### [TASK STATEMENT]
Would you print all of the entries word for word?
*** Opening of DATASET RECORDS ***
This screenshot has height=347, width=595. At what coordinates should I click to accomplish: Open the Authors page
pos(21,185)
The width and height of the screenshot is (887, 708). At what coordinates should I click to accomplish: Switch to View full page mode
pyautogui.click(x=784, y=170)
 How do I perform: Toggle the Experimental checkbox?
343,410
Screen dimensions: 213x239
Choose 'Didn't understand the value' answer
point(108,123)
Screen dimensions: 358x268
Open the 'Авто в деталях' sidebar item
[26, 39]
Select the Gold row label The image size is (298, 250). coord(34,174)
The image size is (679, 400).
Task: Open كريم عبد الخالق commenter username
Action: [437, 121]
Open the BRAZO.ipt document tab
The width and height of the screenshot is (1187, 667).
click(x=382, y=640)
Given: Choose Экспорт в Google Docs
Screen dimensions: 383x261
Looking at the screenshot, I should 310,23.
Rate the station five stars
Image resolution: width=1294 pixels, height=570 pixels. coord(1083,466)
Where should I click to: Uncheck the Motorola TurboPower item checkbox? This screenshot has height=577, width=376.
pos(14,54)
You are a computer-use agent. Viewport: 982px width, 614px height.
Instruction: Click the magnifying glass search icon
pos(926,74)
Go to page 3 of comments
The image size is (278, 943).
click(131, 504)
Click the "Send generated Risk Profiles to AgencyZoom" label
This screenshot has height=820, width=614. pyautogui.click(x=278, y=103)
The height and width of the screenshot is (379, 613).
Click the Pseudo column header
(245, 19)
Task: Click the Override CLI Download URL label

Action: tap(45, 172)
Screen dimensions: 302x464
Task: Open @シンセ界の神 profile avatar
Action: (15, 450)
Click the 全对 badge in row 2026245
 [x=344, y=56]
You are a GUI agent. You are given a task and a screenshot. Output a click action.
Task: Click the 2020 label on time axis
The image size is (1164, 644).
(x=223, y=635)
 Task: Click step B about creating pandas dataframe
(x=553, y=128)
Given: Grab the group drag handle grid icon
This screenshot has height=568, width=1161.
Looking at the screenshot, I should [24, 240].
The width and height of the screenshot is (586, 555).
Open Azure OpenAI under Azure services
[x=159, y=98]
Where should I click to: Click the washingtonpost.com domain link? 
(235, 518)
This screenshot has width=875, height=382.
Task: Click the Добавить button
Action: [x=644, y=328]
*** Close of DATASET RECORDS ***
### [SOLUTION FOR THIS EXERCISE]
This screenshot has height=347, width=595. At what coordinates should I click to accomplish: Open the Authors page
pos(21,185)
The width and height of the screenshot is (887, 708). At what coordinates should I click to accomplish: Switch to View full page mode
pyautogui.click(x=784, y=170)
 How do I perform: Toggle the Experimental checkbox?
343,410
Screen dimensions: 213x239
Choose 'Didn't understand the value' answer
point(108,123)
Screen dimensions: 358x268
Open the 'Авто в деталях' sidebar item
[26, 39]
Select the Gold row label The image size is (298, 250). coord(34,174)
The image size is (679, 400).
Task: Open كريم عبد الخالق commenter username
Action: [437, 121]
Open the BRAZO.ipt document tab
The width and height of the screenshot is (1187, 667).
click(x=382, y=640)
Given: Choose Экспорт в Google Docs
Screen dimensions: 383x261
Looking at the screenshot, I should 310,23.
Rate the station five stars
Image resolution: width=1294 pixels, height=570 pixels. coord(1083,466)
Where should I click to: Uncheck the Motorola TurboPower item checkbox? This screenshot has height=577, width=376.
pos(14,54)
You are a computer-use agent. Viewport: 982px width, 614px height.
Instruction: Click the magnifying glass search icon
pos(926,74)
Go to page 3 of comments
The image size is (278, 943).
click(131, 504)
Click the "Send generated Risk Profiles to AgencyZoom" label
This screenshot has height=820, width=614. pyautogui.click(x=278, y=103)
The height and width of the screenshot is (379, 613).
Click the Pseudo column header
(245, 19)
Task: Click the Override CLI Download URL label

Action: tap(45, 172)
Screen dimensions: 302x464
Task: Open @シンセ界の神 profile avatar
Action: (15, 450)
Click the 全对 badge in row 2026245
 [x=344, y=56]
You are a GUI agent. You are given a task and a screenshot. Output a click action.
Task: Click the 2020 label on time axis
The image size is (1164, 644).
(x=223, y=635)
 Task: Click step B about creating pandas dataframe
(x=553, y=128)
Given: Grab the group drag handle grid icon
This screenshot has height=568, width=1161.
Looking at the screenshot, I should [24, 240].
The width and height of the screenshot is (586, 555).
Open Azure OpenAI under Azure services
[x=159, y=98]
Where should I click to: Click the washingtonpost.com domain link? 
(235, 518)
This screenshot has width=875, height=382.
Task: Click the Добавить button
Action: [x=644, y=328]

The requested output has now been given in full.